■ **Work to be completed**:
Repeat the data below exactly, with every entry included.

■ **Data for processing**:
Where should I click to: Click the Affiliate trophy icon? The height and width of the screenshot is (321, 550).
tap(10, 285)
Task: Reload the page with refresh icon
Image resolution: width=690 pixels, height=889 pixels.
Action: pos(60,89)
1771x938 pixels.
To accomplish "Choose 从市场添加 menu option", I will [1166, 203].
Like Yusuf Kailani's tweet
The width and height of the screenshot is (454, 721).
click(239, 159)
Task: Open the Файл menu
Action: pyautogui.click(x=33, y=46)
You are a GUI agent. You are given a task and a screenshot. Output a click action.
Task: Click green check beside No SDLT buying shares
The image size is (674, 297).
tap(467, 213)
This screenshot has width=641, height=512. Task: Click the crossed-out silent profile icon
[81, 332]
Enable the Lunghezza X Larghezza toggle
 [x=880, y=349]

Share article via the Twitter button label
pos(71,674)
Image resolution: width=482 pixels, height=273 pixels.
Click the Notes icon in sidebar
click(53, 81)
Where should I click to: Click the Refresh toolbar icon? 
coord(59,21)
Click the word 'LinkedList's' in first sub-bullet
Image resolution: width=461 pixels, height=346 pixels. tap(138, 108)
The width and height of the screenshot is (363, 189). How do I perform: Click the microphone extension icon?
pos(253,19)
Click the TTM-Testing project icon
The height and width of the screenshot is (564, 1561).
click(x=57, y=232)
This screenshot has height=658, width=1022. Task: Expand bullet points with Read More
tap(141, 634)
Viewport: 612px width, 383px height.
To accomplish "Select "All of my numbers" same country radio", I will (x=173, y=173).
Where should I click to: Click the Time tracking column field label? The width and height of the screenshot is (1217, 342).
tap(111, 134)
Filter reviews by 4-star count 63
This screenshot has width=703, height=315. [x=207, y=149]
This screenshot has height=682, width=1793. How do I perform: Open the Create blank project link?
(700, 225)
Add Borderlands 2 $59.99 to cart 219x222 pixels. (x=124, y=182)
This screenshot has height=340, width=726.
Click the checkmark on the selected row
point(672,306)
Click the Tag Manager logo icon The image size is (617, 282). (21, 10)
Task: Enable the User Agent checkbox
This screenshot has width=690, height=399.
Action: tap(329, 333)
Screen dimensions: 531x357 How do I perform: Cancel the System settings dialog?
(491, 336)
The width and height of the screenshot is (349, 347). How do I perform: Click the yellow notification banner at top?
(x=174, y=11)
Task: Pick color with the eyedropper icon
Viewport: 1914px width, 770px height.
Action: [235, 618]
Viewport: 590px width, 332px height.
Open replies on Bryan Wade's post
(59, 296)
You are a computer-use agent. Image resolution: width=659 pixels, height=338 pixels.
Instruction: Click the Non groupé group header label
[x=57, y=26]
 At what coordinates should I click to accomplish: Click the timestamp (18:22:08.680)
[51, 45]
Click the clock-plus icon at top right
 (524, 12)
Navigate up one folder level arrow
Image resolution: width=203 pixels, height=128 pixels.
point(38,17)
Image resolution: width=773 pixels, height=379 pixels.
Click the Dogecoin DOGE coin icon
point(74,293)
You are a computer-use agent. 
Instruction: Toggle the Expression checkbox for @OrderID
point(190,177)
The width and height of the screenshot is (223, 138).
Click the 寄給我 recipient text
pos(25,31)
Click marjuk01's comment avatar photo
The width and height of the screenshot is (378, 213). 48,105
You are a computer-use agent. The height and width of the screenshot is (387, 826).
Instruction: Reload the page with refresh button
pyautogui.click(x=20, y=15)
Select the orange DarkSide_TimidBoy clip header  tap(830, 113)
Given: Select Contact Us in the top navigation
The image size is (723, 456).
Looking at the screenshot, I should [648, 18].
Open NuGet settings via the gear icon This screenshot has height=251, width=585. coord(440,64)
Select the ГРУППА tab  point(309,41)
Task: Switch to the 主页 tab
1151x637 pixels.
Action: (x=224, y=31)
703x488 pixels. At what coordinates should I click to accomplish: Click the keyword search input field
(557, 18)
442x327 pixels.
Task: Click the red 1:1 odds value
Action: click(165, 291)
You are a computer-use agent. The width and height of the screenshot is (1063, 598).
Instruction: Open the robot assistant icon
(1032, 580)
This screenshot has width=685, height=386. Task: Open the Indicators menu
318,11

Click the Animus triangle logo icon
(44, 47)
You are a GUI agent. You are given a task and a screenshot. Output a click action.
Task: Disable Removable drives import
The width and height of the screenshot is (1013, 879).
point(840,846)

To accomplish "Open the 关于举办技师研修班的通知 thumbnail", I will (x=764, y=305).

■ **Answer below**:
Where should I click to: Click the Affiliate trophy icon? The height and width of the screenshot is (321, 550).
tap(10, 285)
Task: Reload the page with refresh icon
Image resolution: width=690 pixels, height=889 pixels.
Action: pos(60,89)
1771x938 pixels.
To accomplish "Choose 从市场添加 menu option", I will [1166, 203].
Like Yusuf Kailani's tweet
The width and height of the screenshot is (454, 721).
click(239, 159)
Task: Open the Файл menu
Action: pyautogui.click(x=33, y=46)
You are a GUI agent. You are given a task and a screenshot. Output a click action.
Task: Click green check beside No SDLT buying shares
The image size is (674, 297).
tap(467, 213)
This screenshot has width=641, height=512. Task: Click the crossed-out silent profile icon
[81, 332]
Enable the Lunghezza X Larghezza toggle
 [x=880, y=349]

Share article via the Twitter button label
pos(71,674)
Image resolution: width=482 pixels, height=273 pixels.
Click the Notes icon in sidebar
click(53, 81)
Where should I click to: Click the Refresh toolbar icon? 
coord(59,21)
Click the word 'LinkedList's' in first sub-bullet
Image resolution: width=461 pixels, height=346 pixels. tap(138, 108)
The width and height of the screenshot is (363, 189). How do I perform: Click the microphone extension icon?
pos(253,19)
Click the TTM-Testing project icon
The height and width of the screenshot is (564, 1561).
click(x=57, y=232)
This screenshot has height=658, width=1022. Task: Expand bullet points with Read More
tap(141, 634)
Viewport: 612px width, 383px height.
To accomplish "Select "All of my numbers" same country radio", I will (x=173, y=173).
Where should I click to: Click the Time tracking column field label? The width and height of the screenshot is (1217, 342).
tap(111, 134)
Filter reviews by 4-star count 63
This screenshot has width=703, height=315. [x=207, y=149]
This screenshot has height=682, width=1793. How do I perform: Open the Create blank project link?
(700, 225)
Add Borderlands 2 $59.99 to cart 219x222 pixels. (x=124, y=182)
This screenshot has height=340, width=726.
Click the checkmark on the selected row
point(672,306)
Click the Tag Manager logo icon The image size is (617, 282). (21, 10)
Task: Enable the User Agent checkbox
This screenshot has width=690, height=399.
Action: tap(329, 333)
Screen dimensions: 531x357 How do I perform: Cancel the System settings dialog?
(491, 336)
The width and height of the screenshot is (349, 347). How do I perform: Click the yellow notification banner at top?
(x=174, y=11)
Task: Pick color with the eyedropper icon
Viewport: 1914px width, 770px height.
Action: [235, 618]
Viewport: 590px width, 332px height.
Open replies on Bryan Wade's post
(59, 296)
You are a computer-use agent. Image resolution: width=659 pixels, height=338 pixels.
Instruction: Click the Non groupé group header label
[x=57, y=26]
 At what coordinates should I click to accomplish: Click the timestamp (18:22:08.680)
[51, 45]
Click the clock-plus icon at top right
 (524, 12)
Navigate up one folder level arrow
Image resolution: width=203 pixels, height=128 pixels.
point(38,17)
Image resolution: width=773 pixels, height=379 pixels.
Click the Dogecoin DOGE coin icon
point(74,293)
You are a computer-use agent. 
Instruction: Toggle the Expression checkbox for @OrderID
point(190,177)
The width and height of the screenshot is (223, 138).
Click the 寄給我 recipient text
pos(25,31)
Click marjuk01's comment avatar photo
The width and height of the screenshot is (378, 213). 48,105
You are a computer-use agent. The height and width of the screenshot is (387, 826).
Instruction: Reload the page with refresh button
pyautogui.click(x=20, y=15)
Select the orange DarkSide_TimidBoy clip header  tap(830, 113)
Given: Select Contact Us in the top navigation
The image size is (723, 456).
Looking at the screenshot, I should [648, 18].
Open NuGet settings via the gear icon This screenshot has height=251, width=585. coord(440,64)
Select the ГРУППА tab  point(309,41)
Task: Switch to the 主页 tab
1151x637 pixels.
Action: (x=224, y=31)
703x488 pixels. At what coordinates should I click to accomplish: Click the keyword search input field
(557, 18)
442x327 pixels.
Task: Click the red 1:1 odds value
Action: click(165, 291)
You are a computer-use agent. The width and height of the screenshot is (1063, 598).
Instruction: Open the robot assistant icon
(1032, 580)
This screenshot has width=685, height=386. Task: Open the Indicators menu
318,11

Click the Animus triangle logo icon
(44, 47)
You are a GUI agent. You are given a task and a screenshot. Output a click action.
Task: Disable Removable drives import
The width and height of the screenshot is (1013, 879).
point(840,846)

To accomplish "Open the 关于举办技师研修班的通知 thumbnail", I will (x=764, y=305).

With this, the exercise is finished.